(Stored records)
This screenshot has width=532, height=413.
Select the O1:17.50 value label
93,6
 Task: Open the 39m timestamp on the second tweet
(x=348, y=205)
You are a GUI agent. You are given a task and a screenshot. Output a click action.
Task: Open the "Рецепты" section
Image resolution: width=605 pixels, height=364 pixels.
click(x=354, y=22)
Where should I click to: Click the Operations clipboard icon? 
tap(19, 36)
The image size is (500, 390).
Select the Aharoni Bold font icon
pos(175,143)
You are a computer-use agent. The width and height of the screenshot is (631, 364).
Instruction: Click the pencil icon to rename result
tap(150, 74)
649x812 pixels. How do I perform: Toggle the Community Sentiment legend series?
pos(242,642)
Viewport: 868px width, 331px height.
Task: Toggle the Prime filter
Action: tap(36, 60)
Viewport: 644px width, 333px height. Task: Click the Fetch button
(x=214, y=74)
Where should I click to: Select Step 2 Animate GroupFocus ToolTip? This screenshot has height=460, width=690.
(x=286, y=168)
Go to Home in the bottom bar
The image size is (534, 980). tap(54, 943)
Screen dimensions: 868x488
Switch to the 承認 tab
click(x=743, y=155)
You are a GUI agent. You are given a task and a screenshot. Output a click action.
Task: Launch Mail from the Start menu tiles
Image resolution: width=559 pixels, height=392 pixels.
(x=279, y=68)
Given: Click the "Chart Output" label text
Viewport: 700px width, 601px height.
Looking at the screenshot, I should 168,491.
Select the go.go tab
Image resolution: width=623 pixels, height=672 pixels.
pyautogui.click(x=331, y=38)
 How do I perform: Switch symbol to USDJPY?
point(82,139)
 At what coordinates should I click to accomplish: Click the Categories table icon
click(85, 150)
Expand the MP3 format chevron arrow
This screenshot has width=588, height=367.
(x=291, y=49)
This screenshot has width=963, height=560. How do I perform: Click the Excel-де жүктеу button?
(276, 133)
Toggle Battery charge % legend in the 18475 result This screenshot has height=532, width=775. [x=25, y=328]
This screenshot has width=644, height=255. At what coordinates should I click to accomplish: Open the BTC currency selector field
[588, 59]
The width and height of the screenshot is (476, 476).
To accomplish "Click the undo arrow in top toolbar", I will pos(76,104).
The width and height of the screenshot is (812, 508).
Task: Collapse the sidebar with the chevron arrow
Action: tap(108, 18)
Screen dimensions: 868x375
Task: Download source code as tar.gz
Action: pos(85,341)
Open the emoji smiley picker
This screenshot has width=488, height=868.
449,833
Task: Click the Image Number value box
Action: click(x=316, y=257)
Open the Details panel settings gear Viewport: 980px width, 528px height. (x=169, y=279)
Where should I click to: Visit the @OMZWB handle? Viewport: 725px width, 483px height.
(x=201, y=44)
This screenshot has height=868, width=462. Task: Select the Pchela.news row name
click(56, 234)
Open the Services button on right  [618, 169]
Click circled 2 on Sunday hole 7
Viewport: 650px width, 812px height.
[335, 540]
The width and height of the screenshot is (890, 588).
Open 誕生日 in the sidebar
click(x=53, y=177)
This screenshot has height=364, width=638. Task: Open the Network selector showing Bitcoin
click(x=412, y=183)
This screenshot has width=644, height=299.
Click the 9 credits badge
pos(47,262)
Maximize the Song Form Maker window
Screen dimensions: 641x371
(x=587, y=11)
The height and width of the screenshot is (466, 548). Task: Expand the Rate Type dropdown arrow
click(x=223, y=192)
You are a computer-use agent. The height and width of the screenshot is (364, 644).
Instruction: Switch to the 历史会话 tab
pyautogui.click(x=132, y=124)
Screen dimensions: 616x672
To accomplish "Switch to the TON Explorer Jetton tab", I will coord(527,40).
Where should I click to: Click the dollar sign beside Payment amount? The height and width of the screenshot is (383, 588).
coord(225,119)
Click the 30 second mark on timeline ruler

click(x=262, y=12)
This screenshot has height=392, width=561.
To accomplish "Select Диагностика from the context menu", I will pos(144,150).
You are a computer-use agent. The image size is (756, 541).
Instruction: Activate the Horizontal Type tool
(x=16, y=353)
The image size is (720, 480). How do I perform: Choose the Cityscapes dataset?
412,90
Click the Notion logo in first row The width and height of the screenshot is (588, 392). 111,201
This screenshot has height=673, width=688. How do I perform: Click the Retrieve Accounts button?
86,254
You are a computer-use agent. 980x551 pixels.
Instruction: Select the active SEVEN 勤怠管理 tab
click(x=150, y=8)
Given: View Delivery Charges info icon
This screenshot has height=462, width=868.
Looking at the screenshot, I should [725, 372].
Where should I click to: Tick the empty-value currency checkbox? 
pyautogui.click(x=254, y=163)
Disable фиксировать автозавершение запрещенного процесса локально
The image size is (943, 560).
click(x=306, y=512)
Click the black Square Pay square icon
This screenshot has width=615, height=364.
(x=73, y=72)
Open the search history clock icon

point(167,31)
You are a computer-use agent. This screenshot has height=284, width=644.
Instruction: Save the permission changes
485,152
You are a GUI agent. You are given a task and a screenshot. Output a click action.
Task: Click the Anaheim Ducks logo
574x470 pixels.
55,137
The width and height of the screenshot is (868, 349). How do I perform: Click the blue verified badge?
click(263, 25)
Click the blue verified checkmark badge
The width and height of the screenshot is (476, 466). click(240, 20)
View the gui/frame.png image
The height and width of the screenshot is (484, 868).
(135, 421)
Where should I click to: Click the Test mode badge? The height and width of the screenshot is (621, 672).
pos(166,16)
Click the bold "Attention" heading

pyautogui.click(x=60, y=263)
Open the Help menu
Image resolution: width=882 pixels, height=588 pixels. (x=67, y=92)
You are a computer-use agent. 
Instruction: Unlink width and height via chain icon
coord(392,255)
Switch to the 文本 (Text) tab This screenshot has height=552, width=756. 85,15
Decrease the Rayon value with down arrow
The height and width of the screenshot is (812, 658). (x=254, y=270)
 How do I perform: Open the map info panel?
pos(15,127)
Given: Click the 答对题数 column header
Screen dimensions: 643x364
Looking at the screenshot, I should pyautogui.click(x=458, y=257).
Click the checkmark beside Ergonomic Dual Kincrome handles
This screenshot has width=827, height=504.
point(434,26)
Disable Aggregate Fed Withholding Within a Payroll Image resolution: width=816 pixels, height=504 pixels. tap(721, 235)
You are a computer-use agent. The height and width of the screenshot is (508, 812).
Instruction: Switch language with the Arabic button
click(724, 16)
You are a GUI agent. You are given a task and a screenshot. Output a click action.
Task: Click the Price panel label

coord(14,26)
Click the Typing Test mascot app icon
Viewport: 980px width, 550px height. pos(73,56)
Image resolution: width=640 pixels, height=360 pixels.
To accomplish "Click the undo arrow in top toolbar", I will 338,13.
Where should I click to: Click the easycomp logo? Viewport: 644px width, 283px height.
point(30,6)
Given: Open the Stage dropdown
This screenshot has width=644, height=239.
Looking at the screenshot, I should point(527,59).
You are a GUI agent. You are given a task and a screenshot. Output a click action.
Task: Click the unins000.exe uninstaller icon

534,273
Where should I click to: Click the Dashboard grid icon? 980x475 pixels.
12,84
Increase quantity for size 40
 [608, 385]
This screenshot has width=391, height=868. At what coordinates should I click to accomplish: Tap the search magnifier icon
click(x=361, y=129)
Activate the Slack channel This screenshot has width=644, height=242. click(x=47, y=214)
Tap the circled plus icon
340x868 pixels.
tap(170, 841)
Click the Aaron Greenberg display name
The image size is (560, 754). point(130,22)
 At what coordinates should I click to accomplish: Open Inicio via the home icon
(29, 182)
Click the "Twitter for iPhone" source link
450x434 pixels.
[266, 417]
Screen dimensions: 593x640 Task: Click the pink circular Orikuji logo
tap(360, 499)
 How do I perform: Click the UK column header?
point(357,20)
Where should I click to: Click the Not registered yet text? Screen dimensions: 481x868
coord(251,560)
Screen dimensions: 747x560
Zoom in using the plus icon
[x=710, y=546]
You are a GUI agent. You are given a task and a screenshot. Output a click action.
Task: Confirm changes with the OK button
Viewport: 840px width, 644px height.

_Exercise description_: Your answer should consist solely of the lines above from the line with "Instruction: Activate the" to the line with "Click the Notion", both included, reproduced exactly.

_Expected output_:
Instruction: Activate the Horizontal Type tool
(x=16, y=353)
The image size is (720, 480). How do I perform: Choose the Cityscapes dataset?
412,90
Click the Notion logo in first row The width and height of the screenshot is (588, 392). 111,201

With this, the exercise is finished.